Civility in the Law

David Bilinsky mentioned it in passing back in August: there are calls for increased civility amongst lawyers. On September 24th, the Law Society of Upper Canada announced Civility Complaints Protocols Established.

According to the press release,

The [Civility Complaints] protocols provide a procedure for trial judges and justices of the peace to refer incidents of misconduct to the Law Society. They also provide for a new process whereby judges can request that lawyers receive mentoring from a panel of senior members of the bar. The mentor will meet with the lawyer to discuss the conduct in question and assist in his or her development as an advocate.

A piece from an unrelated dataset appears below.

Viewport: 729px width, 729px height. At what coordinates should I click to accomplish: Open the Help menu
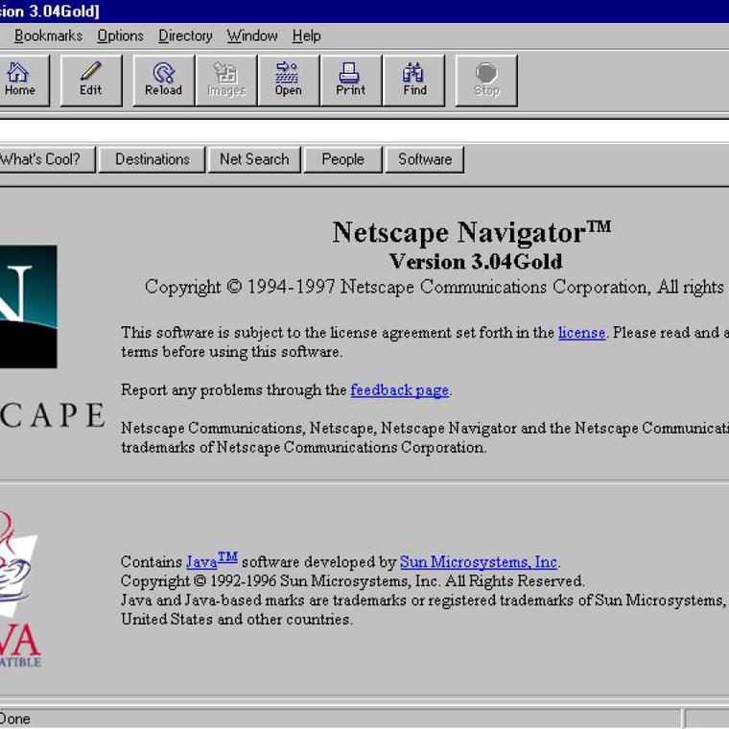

In addition, the LSUC will be running a Treasurer’s Civility Forum:

Treasurer W. A. Derry Millar is conducting a series of province-wide meetings to discuss the challenge of civility in the profession. The first two meetings are: Hamilton on October 20, 2009 and Sudbury on November 3, 2009. Meetings will be held from 5:00 p.m. to 7:00 p.m. and refreshments will be served.
Registration [PDF]

Additional dates have been set for other locations in Ontario. See: The Civility Challenge 2009-2010: Treasurer’s Forum With the Profession.

Additional Canadian links on civility in the law:

Comments

  1. Does this include civility to articled students and junior counsel? How about paralegals and legal assistants?

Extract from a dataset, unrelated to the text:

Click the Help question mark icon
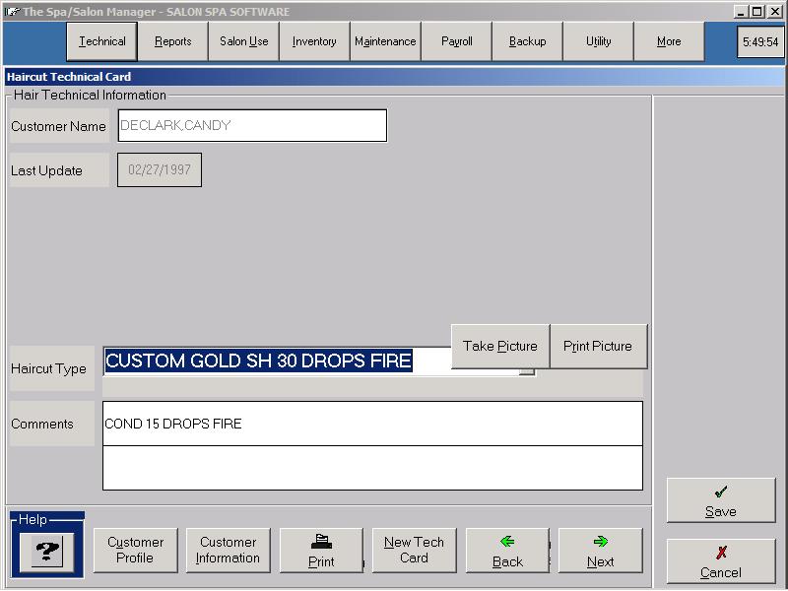The height and width of the screenshot is (591, 788). pyautogui.click(x=47, y=553)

    “Uncivil” behaviour is, in many cases, code for aggressive behaviour. Many (male) lawyers feel that aggression is an important part of their practice, and I’ve met a few senior lawyers who (and whose clients and staff) would benefit from an anger-management course.

  2. Connie, although you refer in passing to the links within the “Civility Challenge,” it might be helpful to point out that two are of importance:

    the letter from Malcolm Heins, CEO of the Law Society to Chief Justice Smith of the Superior Court of Justice, setting out the manner in which complaints should be made by the SCJ; and

    – the formal Protocol for Referral of Mentoring Requests from the SCJ and the Court of Justice.

    Apparently, the protocol for referrals of complaints from the Court of Justice (as opposed to requests for mentoring, I gather) will be posted shortly.

    On a personal note, I have to say that this strikes me as an attempt to force lawyers to abide by a set of manners that may once have been meat and drink to the ruling classes but which may be far less clear to some members of the bar today. There was a time when one of the rules of practice exhorted lawyers to behave like “gentlemen” — it may still exist — and saw no need to spell out what exactly that might have meant.

    Are we certain that everyone is aware of exactly what we’re talking about when we refer to civility?

  3. Tim, from the registration form: “Lawyers, paralegals and articling candidates are invited to a series of meetings across the province to participate in a forum on how we can address the civility challenge.” So, my guess is it does include at least civility to paralegals and articling students as well. And, I would hope that extends to support staff as well.

    Simon, thank you for pointing out some of the specifics. Are you saying this will be a futile attempt on the part of the Law Society?

  4. Simon, I think even today’s generation of not-necessarily-upper-middle-class lawyers knows the difference between a fair fighter and an SOB.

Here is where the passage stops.